Dependency Injection Is More Than Wiring Components
Dependency Injection is widely used nowadays. However, at least in the Java EE space this is narrowed down to "wiring components". I think configuring beans and injecting simple types is at least as important. The alternative is to read in configuration properties from files. Here is why I think DI is the much better approach for that:
- Every project with a certain complexity has this problem. It needs to be adjusted to different users, use cases etc. A common problem should have a standardized solution
- Reading in configuration files is not that easy. You have to handle exceptions if the file does not exist. You need to figure out what to do if a certain value is not set. You might want to have multiple files that can override configurations. I have to admit that I have seen projects in which the most complex code handled the configuration. Spring's XML configuration is already a powerful solution for this. And if you want to use properties files: The PropertyPlaceholderConfigurere allows to use those for configurations as well without writing any code. The PropertyPlaceholderConfigurere is very flexible - see its JavaDoc. But even if this is not enough: Using the BeanFactoryPostProcessor interface you can add your own configuration extensions.

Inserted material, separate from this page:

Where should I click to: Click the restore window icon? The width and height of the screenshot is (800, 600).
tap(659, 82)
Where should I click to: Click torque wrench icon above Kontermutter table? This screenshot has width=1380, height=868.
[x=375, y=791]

- As configuration is needed almost anywhere the class handling the configuration file becomes a dependency for a lot of classes. This is not a good design. Using DI the configuration will be injected and there is no such dependency.

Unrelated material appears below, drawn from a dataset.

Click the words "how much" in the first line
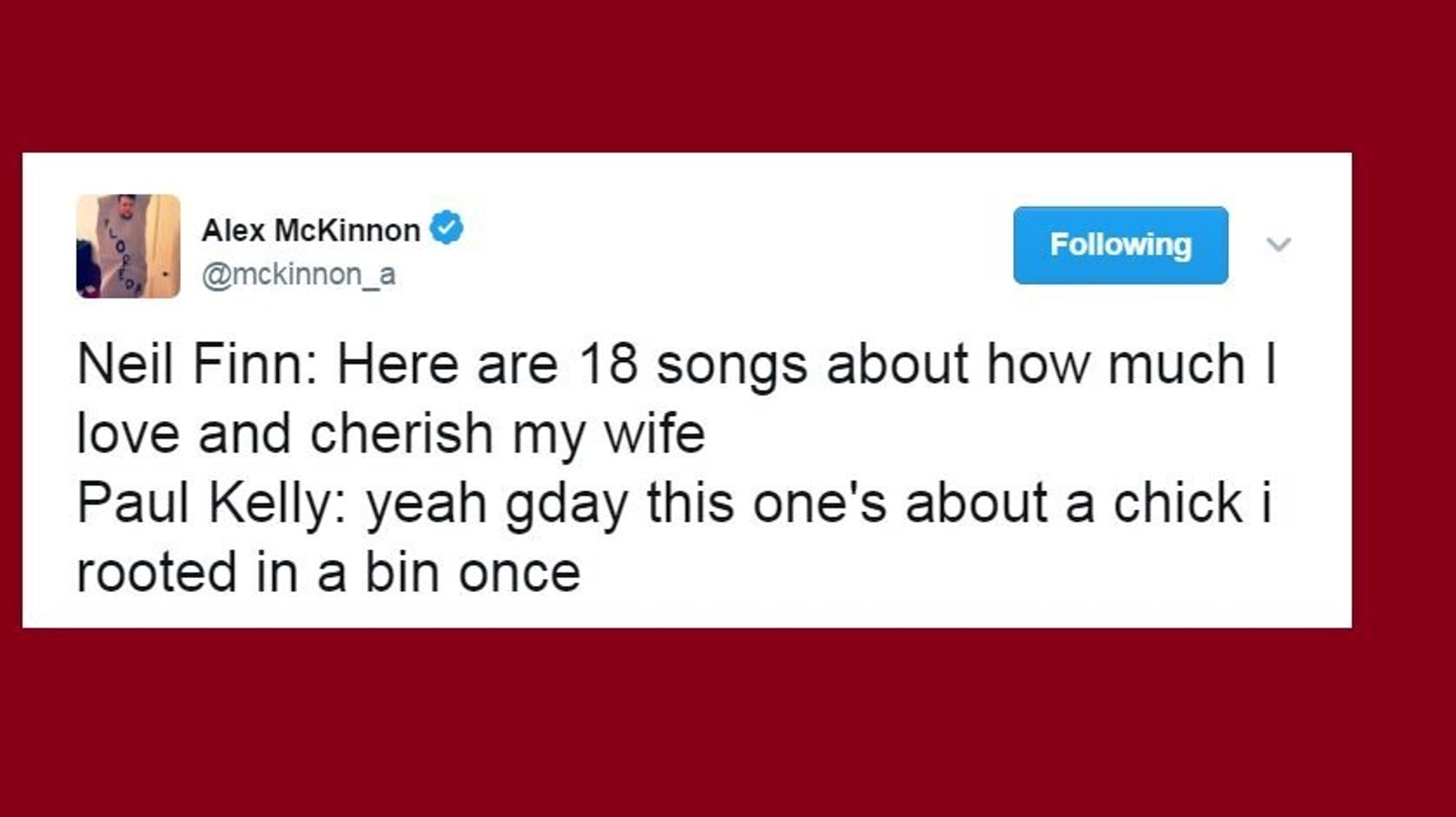This screenshot has width=1456, height=817. tap(1115, 364)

- Testing will also be hard if each class depends on the class handling the configuration. You will need a complete and correct configuration even for the smallest unit test. Otherwise the configuration cannot be read in. Changing the configuration for a specific test will either be impossible or the code for the configuration will become even more complex. Using the DI approach this is no problem as the configuration is injected and you can easily inject different values.
Of course this is not apparent during a short demo - but in real life DI for these kinds of applications it is a huge advantage.